Work to be completed:
Copy nothing past the line containing "Notizen (152, 559)". Transcribe every line of the listing below up to and including it, from the first, except pictures.

"""

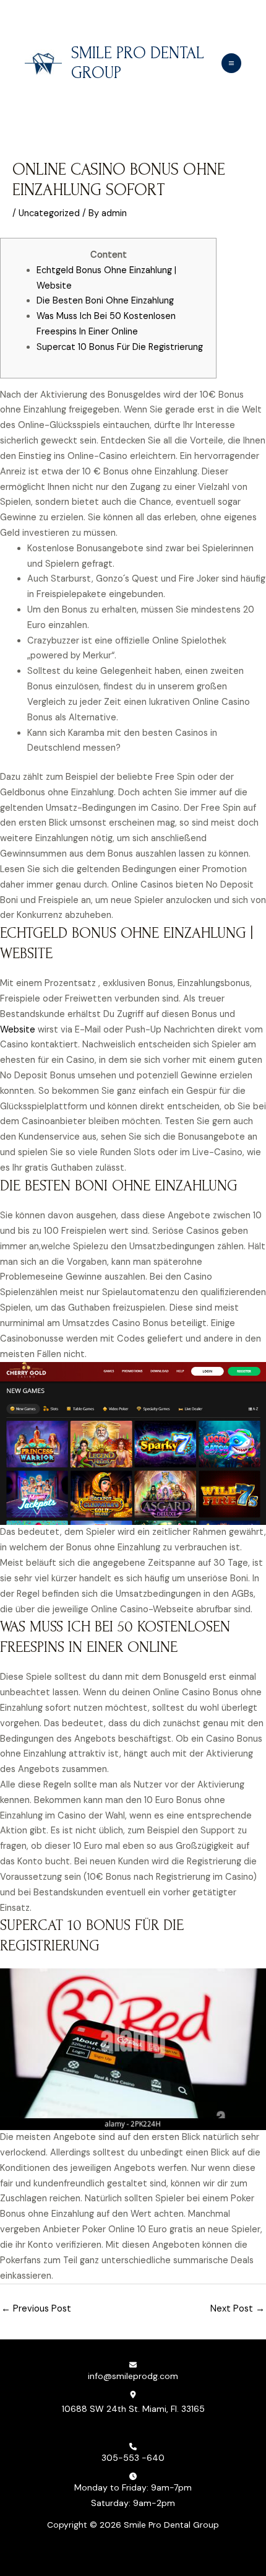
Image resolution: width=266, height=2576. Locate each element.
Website (17, 1030)
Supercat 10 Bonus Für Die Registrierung (119, 347)
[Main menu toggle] (231, 63)
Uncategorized (49, 213)
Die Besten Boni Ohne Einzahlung (105, 301)
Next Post (237, 2309)
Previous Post (36, 2309)
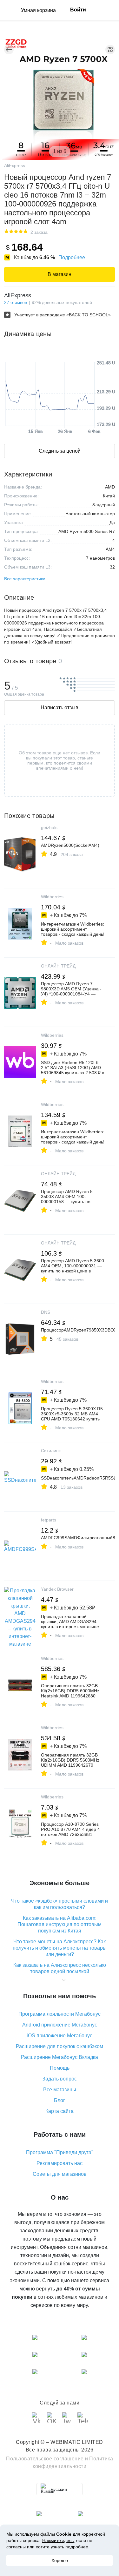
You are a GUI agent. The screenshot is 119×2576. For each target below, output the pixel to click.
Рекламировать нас (59, 2163)
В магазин (59, 274)
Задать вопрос (59, 2078)
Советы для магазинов (60, 2174)
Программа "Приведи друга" (59, 2152)
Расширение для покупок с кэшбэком (59, 2046)
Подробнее (71, 257)
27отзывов (15, 302)
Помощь (59, 2068)
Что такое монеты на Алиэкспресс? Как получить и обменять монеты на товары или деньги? (60, 1948)
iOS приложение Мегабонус (59, 2035)
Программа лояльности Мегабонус (59, 2014)
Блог (59, 2100)
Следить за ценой (60, 451)
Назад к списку (9, 49)
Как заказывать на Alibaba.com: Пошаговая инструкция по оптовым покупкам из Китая (59, 1924)
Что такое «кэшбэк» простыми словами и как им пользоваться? (59, 1904)
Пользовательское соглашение (45, 2458)
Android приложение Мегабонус (59, 2024)
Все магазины (59, 2089)
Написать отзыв (59, 707)
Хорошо (59, 2560)
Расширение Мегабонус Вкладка (59, 2057)
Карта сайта (59, 2111)
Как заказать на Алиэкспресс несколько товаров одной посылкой (59, 1968)
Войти (78, 9)
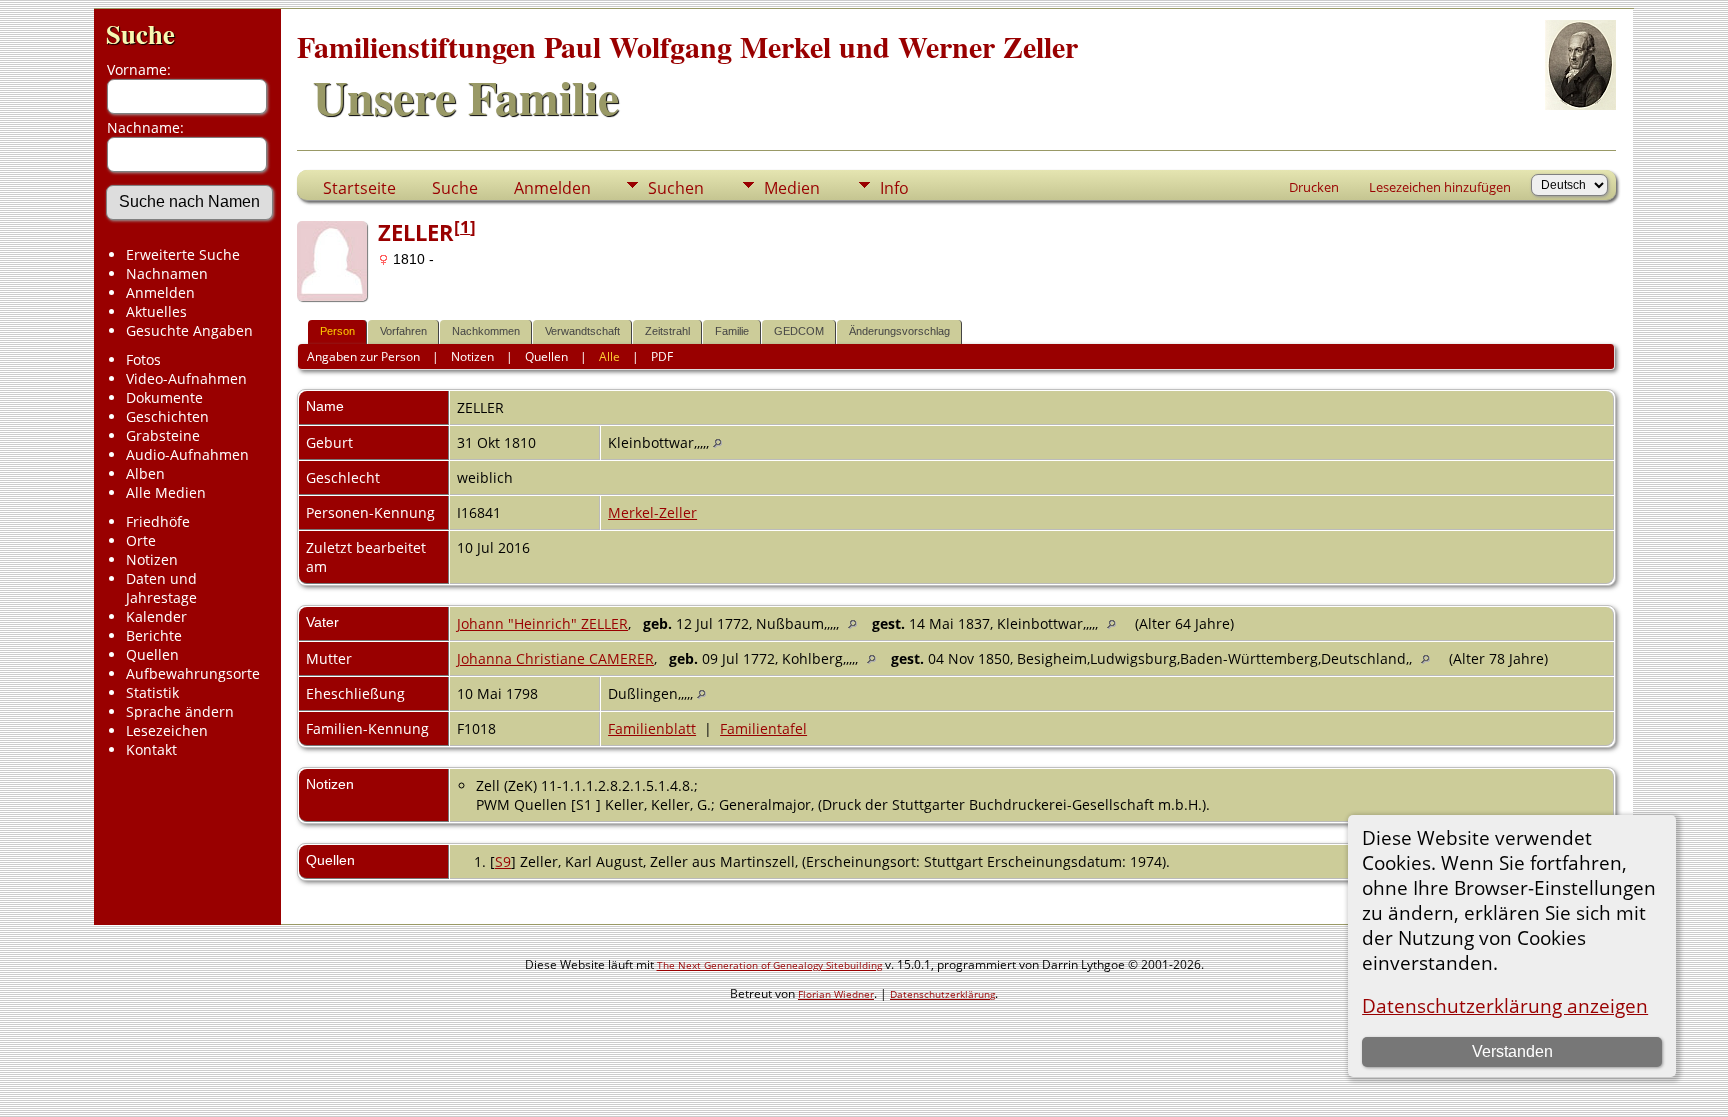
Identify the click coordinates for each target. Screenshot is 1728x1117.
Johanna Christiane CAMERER (555, 658)
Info (894, 188)
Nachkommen (486, 331)
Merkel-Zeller (652, 512)
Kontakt (151, 749)
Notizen (152, 559)
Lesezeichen (167, 730)
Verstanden (1512, 1051)
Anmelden (160, 292)
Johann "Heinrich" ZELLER (542, 623)
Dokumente (164, 397)
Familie (732, 331)
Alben (145, 473)
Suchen (676, 188)
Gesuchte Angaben (189, 330)
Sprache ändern (180, 711)
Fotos (143, 359)
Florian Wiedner (836, 994)
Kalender (156, 616)
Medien (792, 188)
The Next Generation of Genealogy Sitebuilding (769, 965)
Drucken (1314, 187)
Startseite (359, 188)
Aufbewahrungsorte (193, 673)
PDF (662, 356)
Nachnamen (167, 273)
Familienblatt (652, 728)
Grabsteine (163, 435)
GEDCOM (799, 331)
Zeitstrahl (667, 331)
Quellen (152, 654)
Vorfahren (403, 331)
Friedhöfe (158, 521)
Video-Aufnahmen (186, 378)
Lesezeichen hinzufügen (1440, 187)
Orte (141, 540)
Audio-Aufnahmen (187, 454)
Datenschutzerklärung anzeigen (1505, 1005)
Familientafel (763, 728)
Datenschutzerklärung (942, 994)
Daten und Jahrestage (161, 588)
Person (337, 331)
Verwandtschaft (582, 331)
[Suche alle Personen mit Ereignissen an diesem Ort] (717, 442)
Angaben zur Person (363, 356)
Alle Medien (166, 492)
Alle (609, 356)
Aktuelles (156, 311)
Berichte (154, 635)
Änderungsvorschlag (899, 331)
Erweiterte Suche (183, 254)
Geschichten (167, 416)
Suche (140, 33)
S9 (503, 861)
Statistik (152, 692)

"""

Reply to the exercise:
Image resolution: width=266, height=2576. Locate each element.
Website (17, 1030)
Supercat 10 Bonus Für Die Registrierung (119, 347)
[Main menu toggle] (231, 63)
Uncategorized (49, 213)
Die Besten Boni Ohne Einzahlung (105, 301)
Next Post (237, 2309)
Previous Post (36, 2309)
You are a GUI agent. The screenshot is 119×2576. For each target below, output the pixel to click.
Рекламировать нас (59, 2163)
В магазин (59, 274)
Задать вопрос (59, 2078)
Советы для магазинов (60, 2174)
Программа "Приведи друга" (59, 2152)
Расширение для покупок с кэшбэком (59, 2046)
Подробнее (71, 257)
27отзывов (15, 302)
Помощь (59, 2068)
Что такое монеты на Алиэкспресс? Как получить и обменять монеты на товары или деньги? (60, 1948)
iOS приложение Мегабонус (59, 2035)
Программа лояльности Мегабонус (59, 2014)
Блог (59, 2100)
Следить за ценой (60, 451)
Назад к списку (9, 49)
Как заказывать на Alibaba.com: Пошаговая инструкция по оптовым покупкам из Китая (59, 1924)
Что такое «кэшбэк» простыми словами и как им пользоваться? (59, 1904)
Пользовательское соглашение (45, 2458)
Android приложение Мегабонус (59, 2024)
Все магазины (59, 2089)
Написать отзыв (59, 707)
Хорошо (59, 2560)
Расширение Мегабонус Вкладка (59, 2057)
Карта сайта (59, 2111)
Как заказать на Алиэкспресс несколько товаров одной посылкой (59, 1968)
Войти (78, 9)
Identify the click coordinates for each target. Screenshot is 1728x1117.
Johanna Christiane CAMERER (555, 658)
Info (894, 188)
Nachkommen (486, 331)
Merkel-Zeller (652, 512)
Kontakt (151, 749)
Notizen (152, 559)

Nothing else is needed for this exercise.